Local water conflicts also have the potential to escalate, especially in states with weak central government. According to a September report from RFE/RL's Radio Free Afghanistan, the head of the Chardara District, in northern Afghanistan, has allowed water from an irrigation canal, which serves some 25,000 hectors of land, to be used to irrigate rice fields upstream of the canal. The amount of water needed for rice paddies is far greater than for normal irrigation and the farmers downstream were subsequently faced with a water shortage. The district chief ignored the needs of the downstream farmers and the government failed to intervene.
Looking for a Solution
Such scenarios are not uncommon. How such potential conflicts can be resolved is a problem facing international organizations and security experts, especially when states often tend to interpret international law differently. According to a 1999 article in the "UNESCO Courier," "Custom-Built Solutions For International Disputes," by Joseph W. Dellapenna, a professor of international law, there is international agreement that "only riparian nations -- nations across which, or along which, a river flows -- have any legal right, apart from an agreement, to use the water of a river." Dellapenna continues: "Beyond that, however, there are two types of international claim. The upper-riparian nations initially base their claims on absolute territorial sovereignty, typically claiming the right to do whatever they choose with the water regardless of its effect on other riparian nations. Downstream nations, on the other hand, generally make a claim to the absolute integrity of the river, insisting that upper-riparian nations can do nothing that affects the quantity or quality of water flowing."
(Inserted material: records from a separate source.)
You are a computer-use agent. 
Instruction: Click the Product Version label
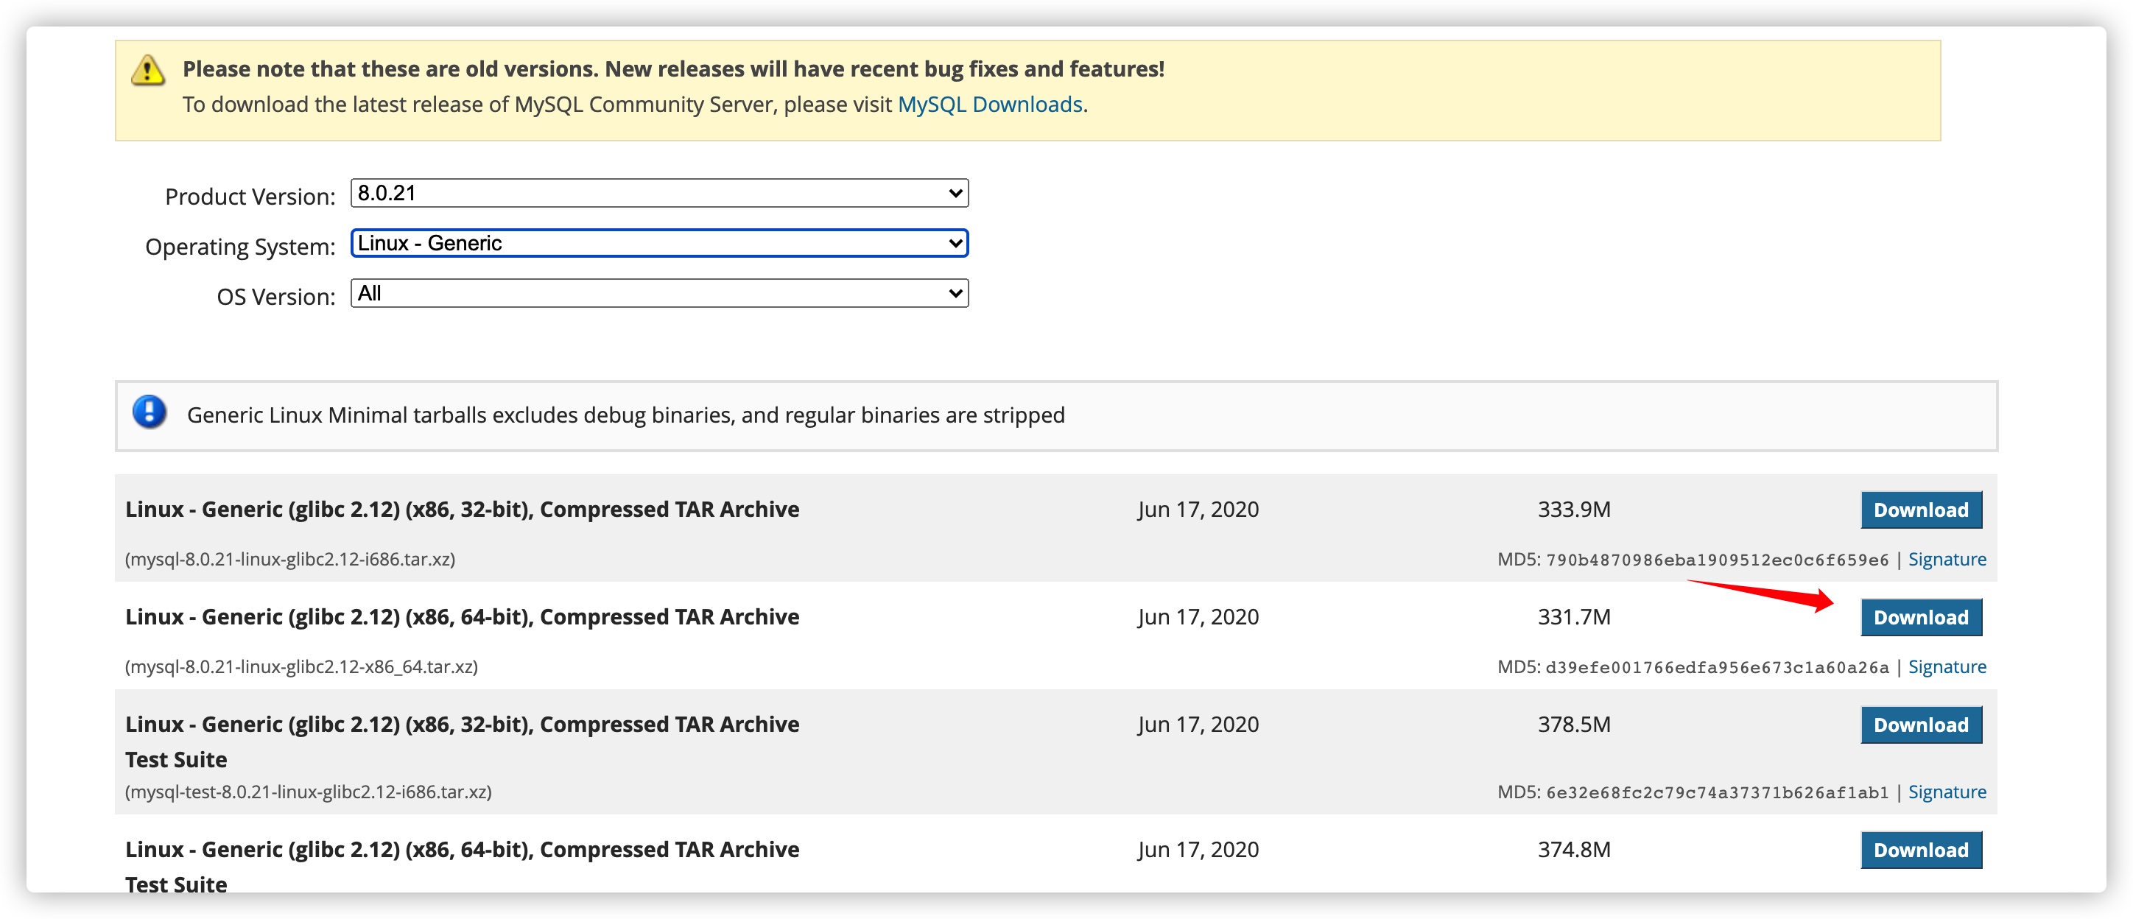pyautogui.click(x=250, y=197)
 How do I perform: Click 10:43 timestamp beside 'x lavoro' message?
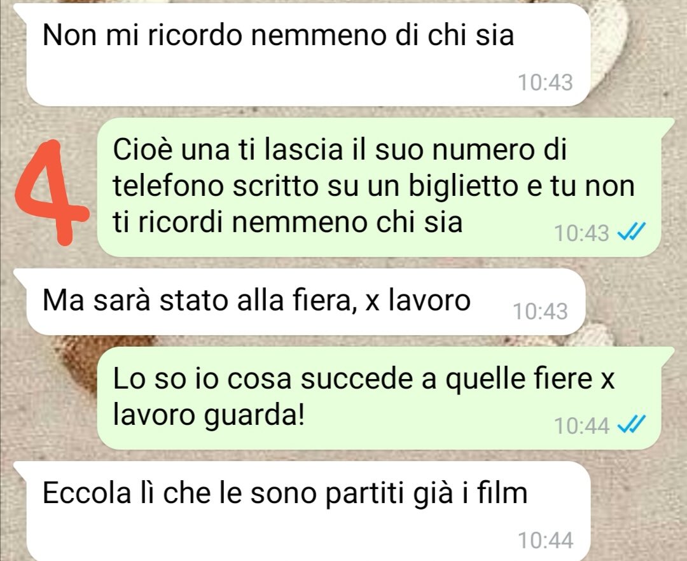click(x=540, y=312)
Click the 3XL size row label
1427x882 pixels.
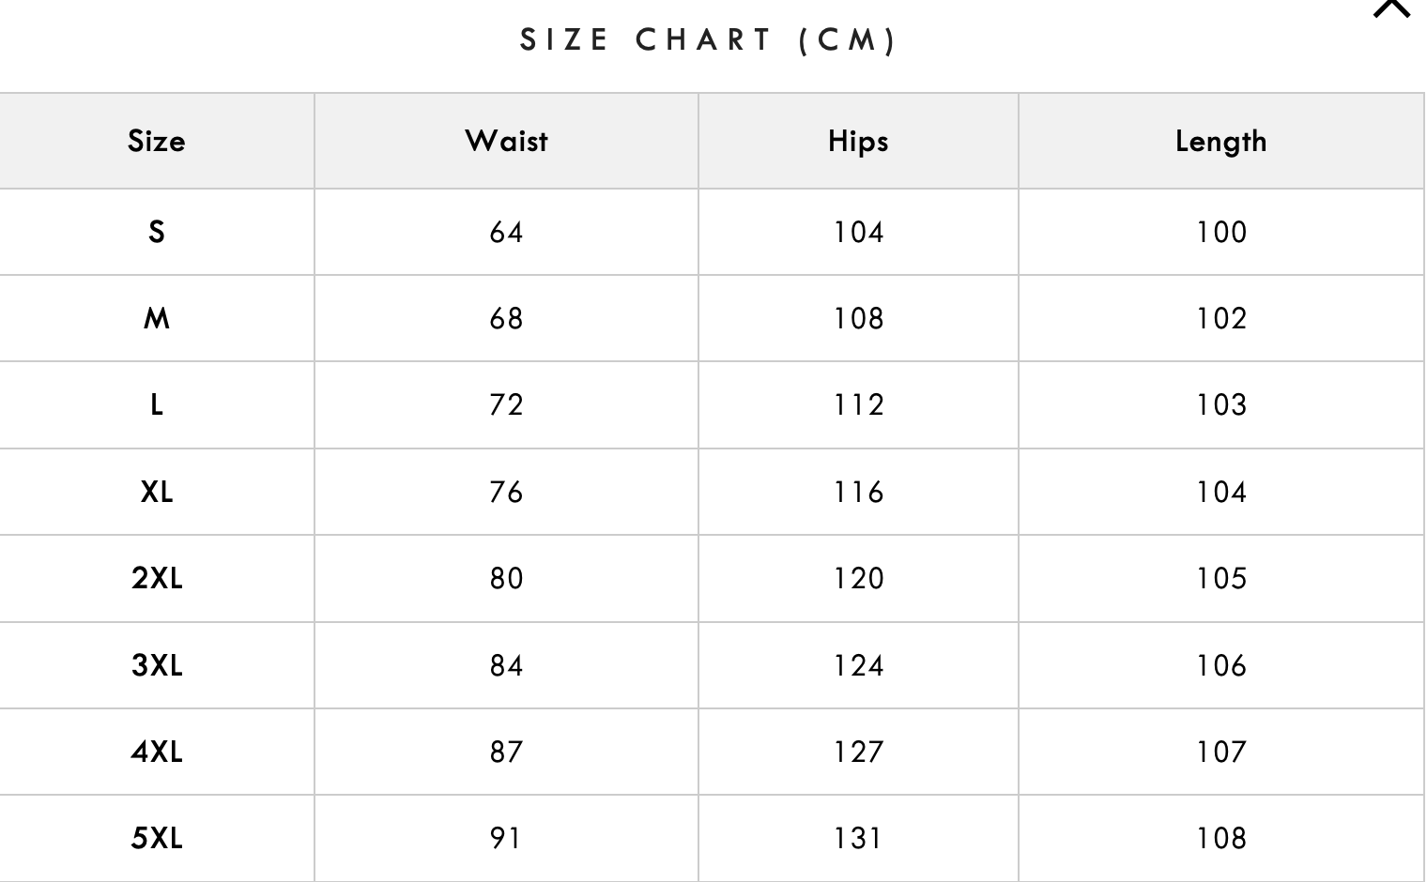(157, 665)

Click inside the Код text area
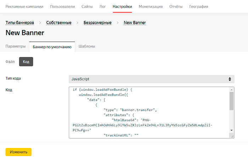point(149,112)
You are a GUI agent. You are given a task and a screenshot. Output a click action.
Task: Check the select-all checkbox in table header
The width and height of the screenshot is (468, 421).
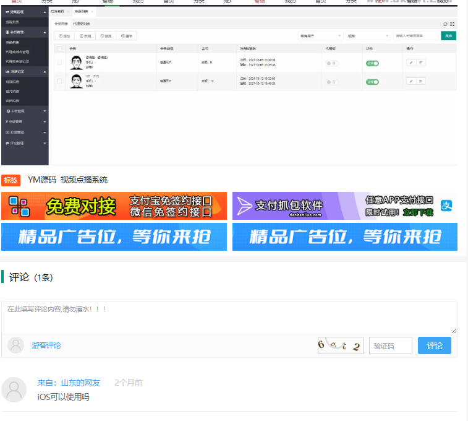[60, 48]
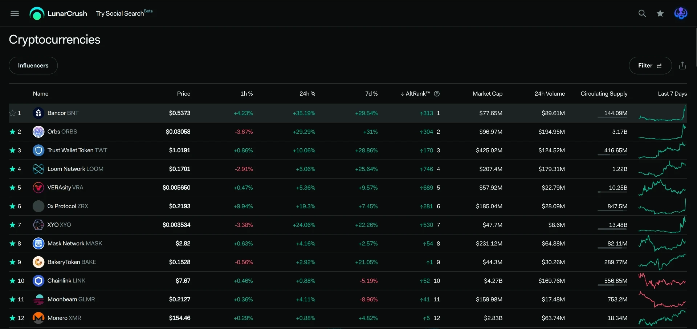Click the Trust Wallet Token supply progress bar
Image resolution: width=697 pixels, height=329 pixels.
click(x=612, y=155)
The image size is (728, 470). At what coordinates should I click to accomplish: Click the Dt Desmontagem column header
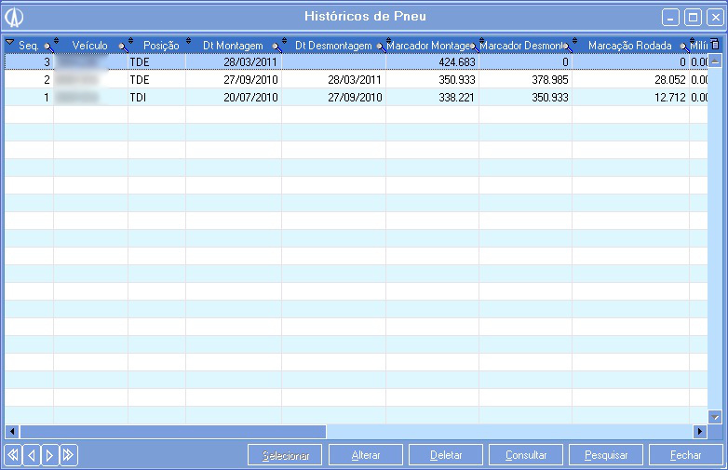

Dellapenna points out that "the usual solution" to disputed claims over water is known as "equitable utilization," where each nation recognizes the rights of others to use water from the same source. "Under this principle, countries usually decide on how much water is allocated to one state or another by looking for some more or less objective standard such as historic patterns of use or the amount of land that could be irrigated in each nation. They also take into account 'objective' factors, like the need for more water for growing populations." In theory, "equitable utilization" is a rational solution -- in practice however, problems arise, especially where water disputes are exacerbated by political animosity. In the case of the Middle East, specialists believe that water agreements will be hard to achieve without solutions to political conflicts.